I Got the Whole World on my Neck
The globe, strung on a red ribbon without a latch, is impossible to remove without a scissor. In the shower, it fills with water, so once I'm dressed, it begins to spill out and make a small puddle in the middle of my shirt. After long days of hugging old friends, I have a horrible chest pain. The imitation earth is too big to be regularly pressed against me. When I had not yet realized that the heart ache was external, I resolved to quit fried food; but now I'm back on taquitos.
Last semester a woman approached me during my lunch in the Terra Ve.
"Can I use your cell phone? I'm supposed to meet my son but I'm lost."
I'm probably a snob, but I inherently feel adults without cell phones are freakish. Her uneven voice and crispy hair reverted back to my descrimination. I handed her the phone, which is one of the more easily navigated electronics I've owned, but she was unable to make the call. I dialed her son's number and they chose a new meeting spot.
On move-in day, Hed, Taub and I went to lunch at a decrepit, village-of-Purchase restaurant. After the heavy, cheese-oriented meal, they had to hurry back to Long Island. Leaving their car, I was hailed by a woman in the driver's seat of another car.
"I'm sorry, do you have a cell phone I could borrow?
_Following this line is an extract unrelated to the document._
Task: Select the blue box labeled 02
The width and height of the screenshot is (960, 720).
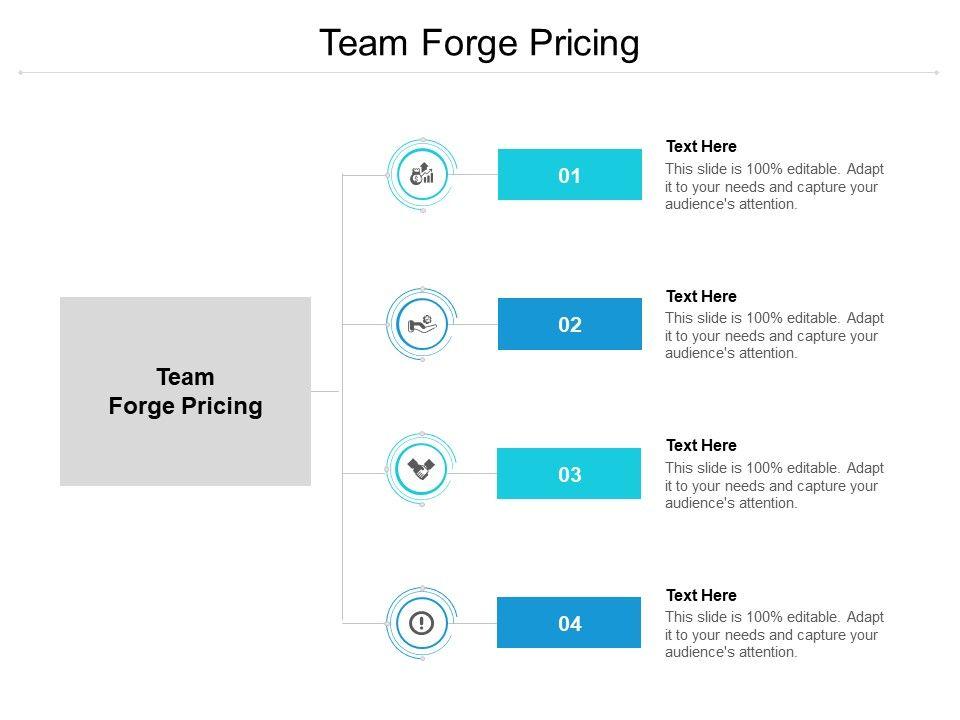Action: [x=570, y=324]
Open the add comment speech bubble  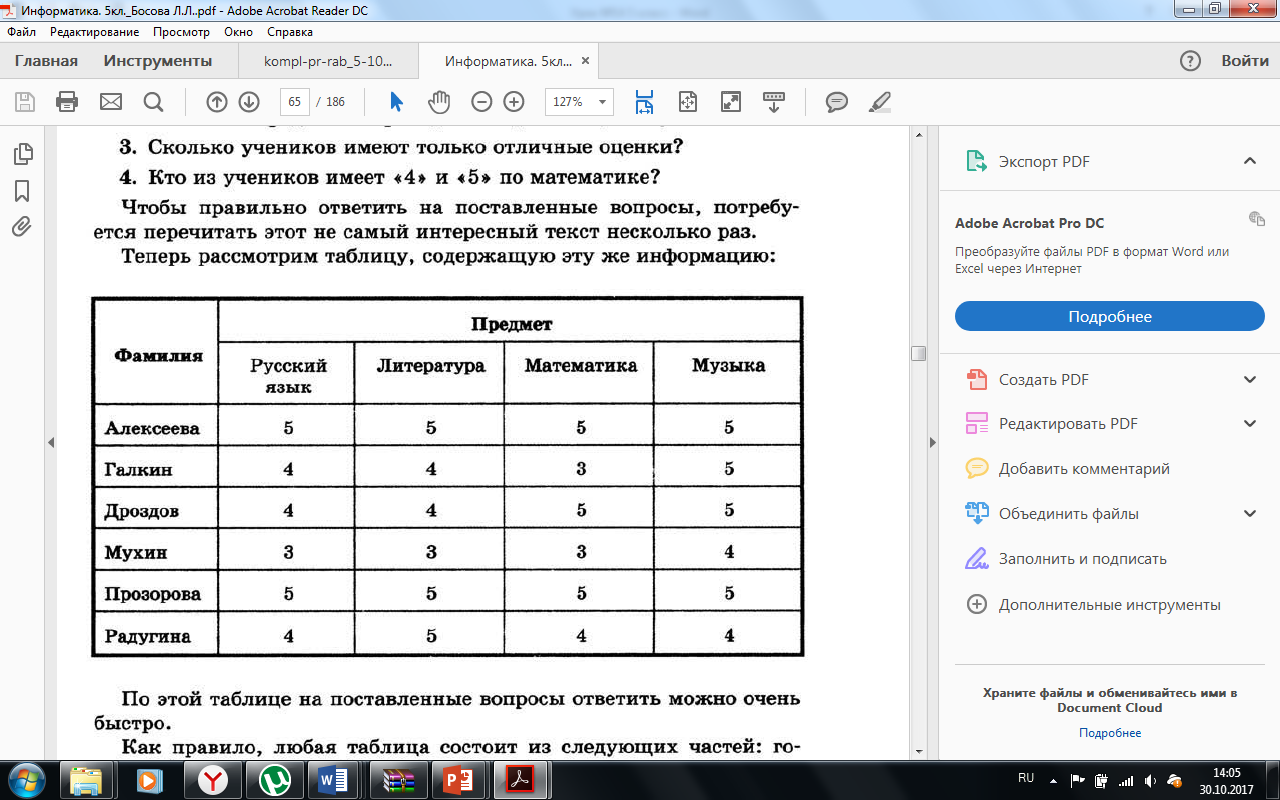837,101
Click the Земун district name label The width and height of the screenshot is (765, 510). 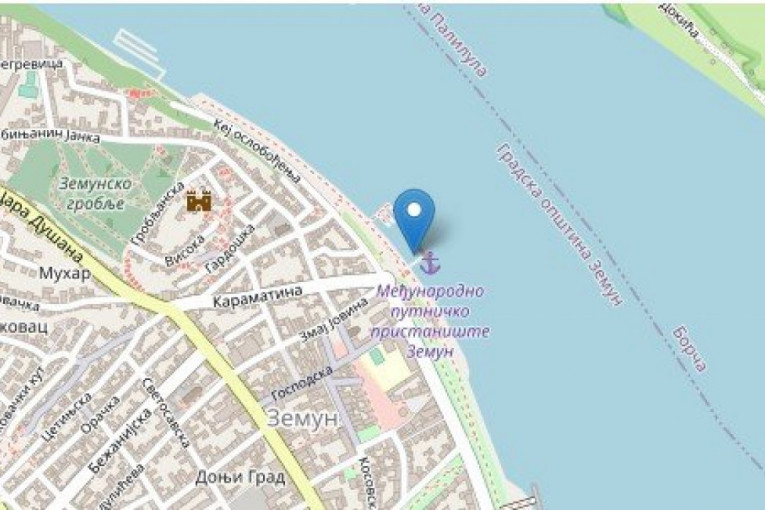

My son forgot a piece of his equipment."
"Haven't we done this before?" I smiled at the freak.
"That was you? What a coincidence!" She held my phone for a few seconds and then remembered that she still didn't know how to use it. Dialing her son's number, I heard her say, "Nice necklace."
I looked over and she was holding up her set of keys. Dangling from it was a smaller but otherwise identical globe.
I didn't feel embarassed in front of her, but I thought back to when I'd purchased the necklace. The jewlery designer I was buying it from was away from the table, but her table-mate sold it to me.
"I'm very excited," I told the vendor, paying $6 plus tax for a reinvigorated key companion. "Tell your friend I really like her style."